* Assignment
Set down the lines that begin at the top of the records and end with the line containing "Powered by Shopify (388, 2555)", and drop every picture.

* Record excerpts
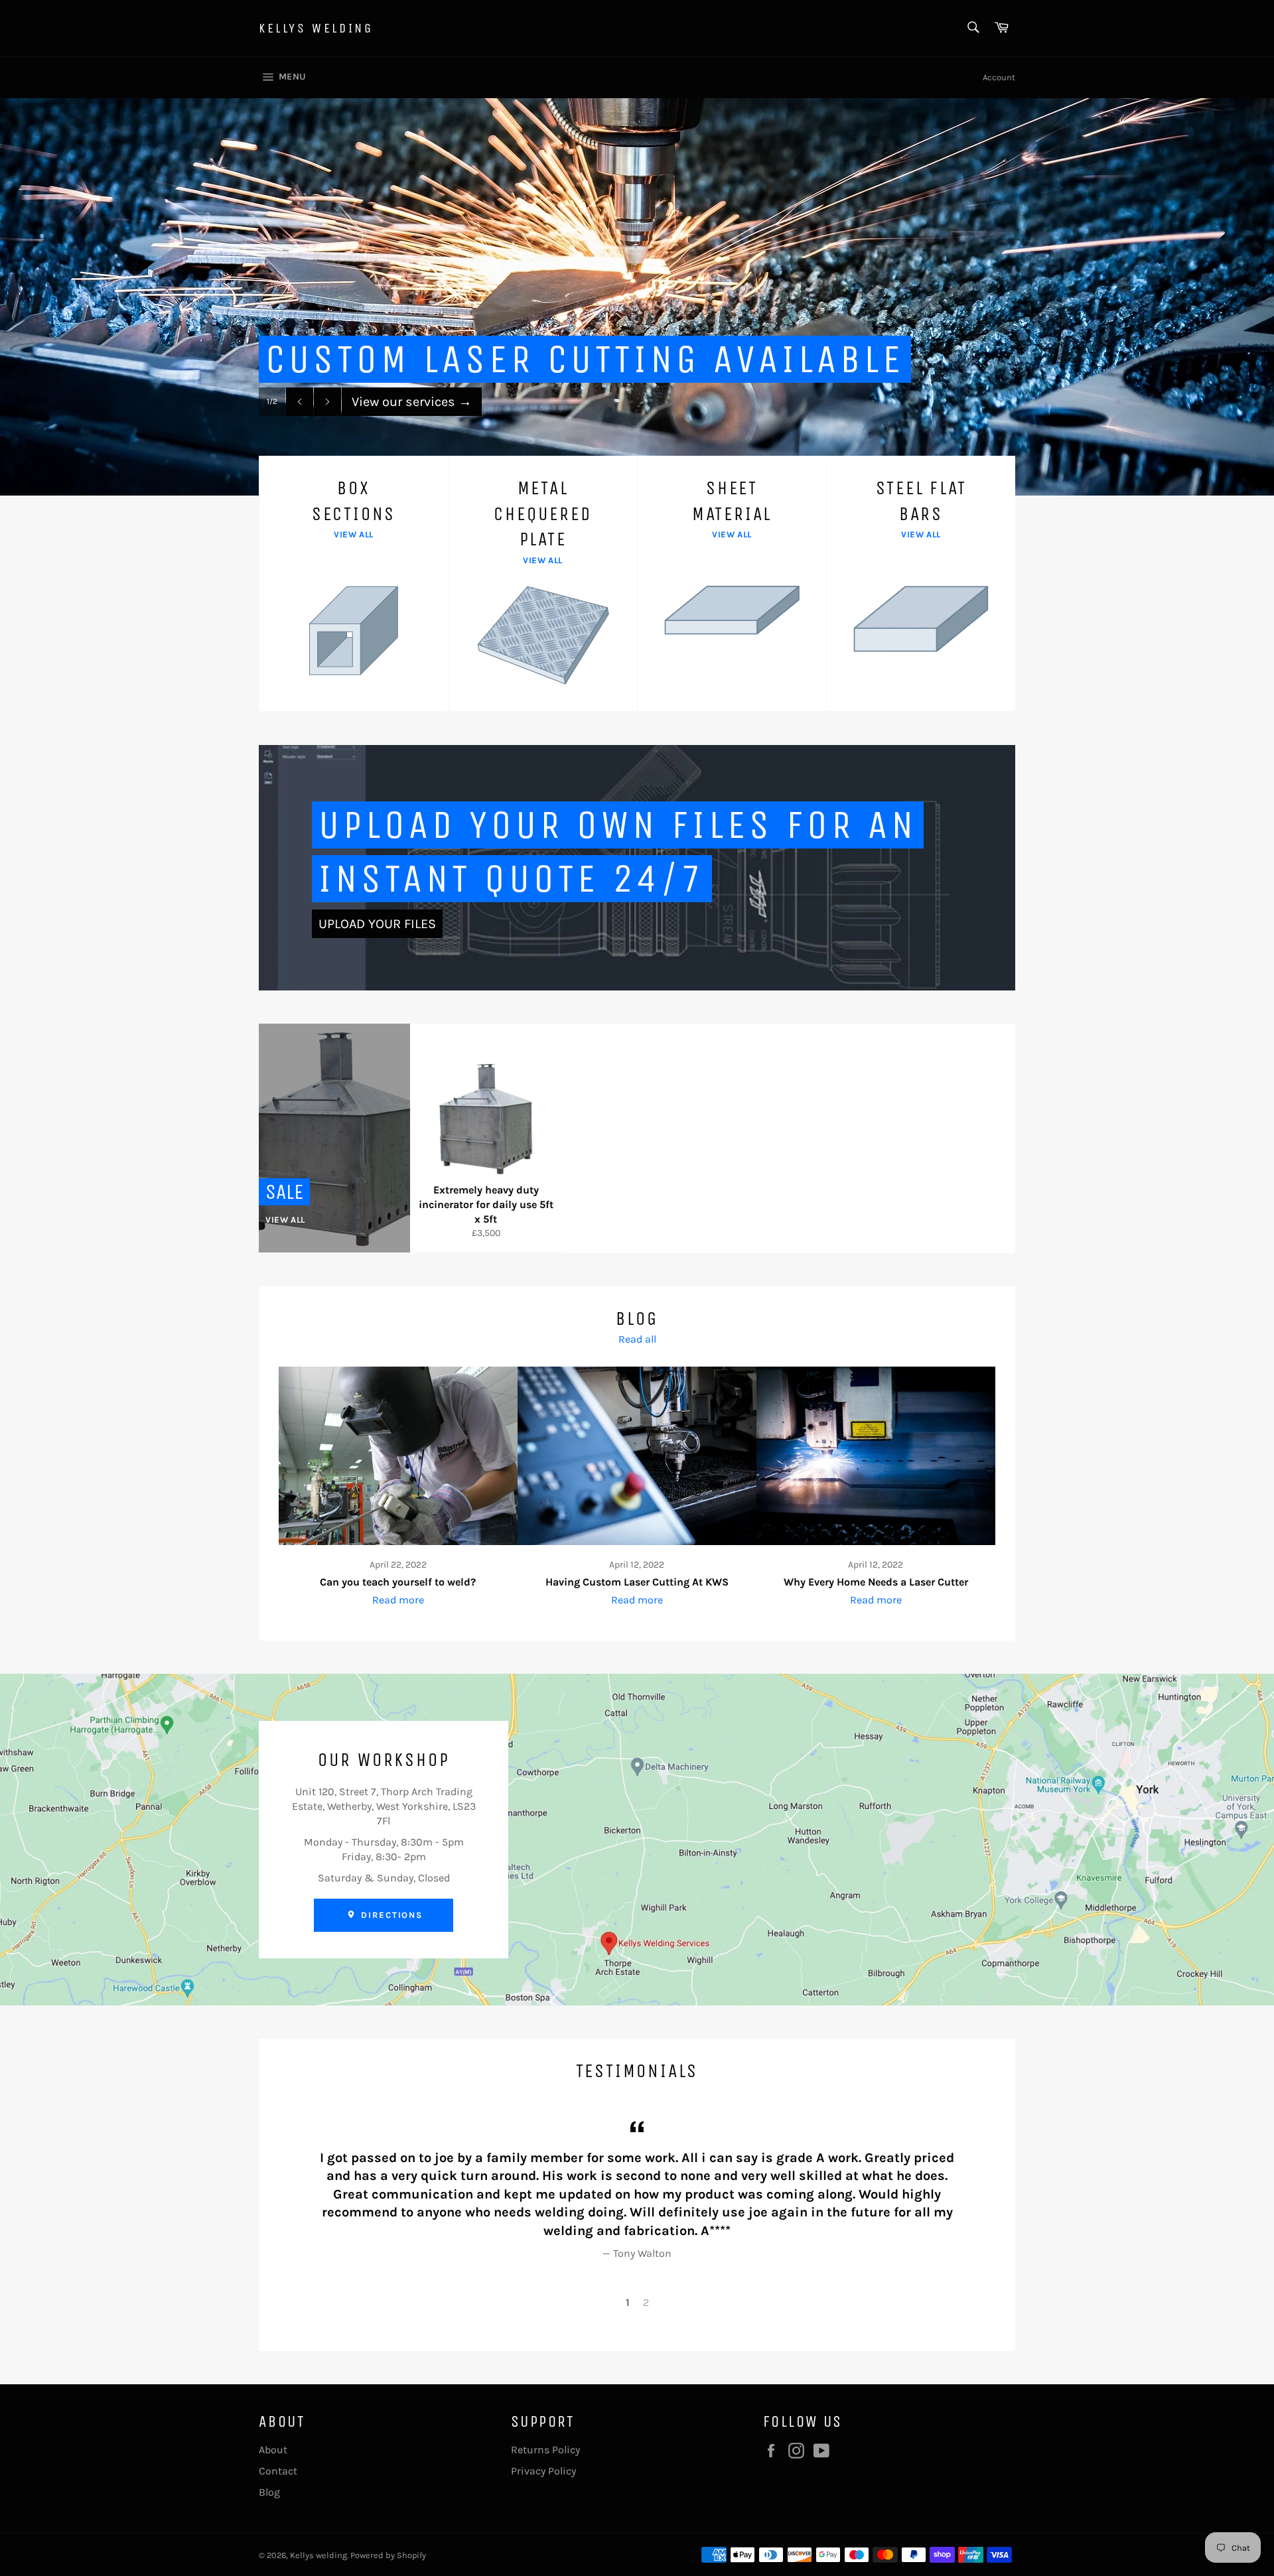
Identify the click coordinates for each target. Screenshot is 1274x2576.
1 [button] (628, 2302)
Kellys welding (316, 28)
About (273, 2449)
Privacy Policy (543, 2471)
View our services (412, 401)
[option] (637, 297)
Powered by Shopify (388, 2555)
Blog (269, 2492)
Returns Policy (545, 2449)
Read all (637, 1339)
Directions (390, 1915)
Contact (278, 2471)
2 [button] (646, 2302)
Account (999, 77)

* Result
Identify the click coordinates for each target. Screenshot is 1274x2576.
1 [button] (628, 2302)
Kellys welding (316, 28)
About (273, 2449)
Privacy Policy (543, 2471)
View our services (412, 401)
[option] (637, 297)
Powered by Shopify (388, 2555)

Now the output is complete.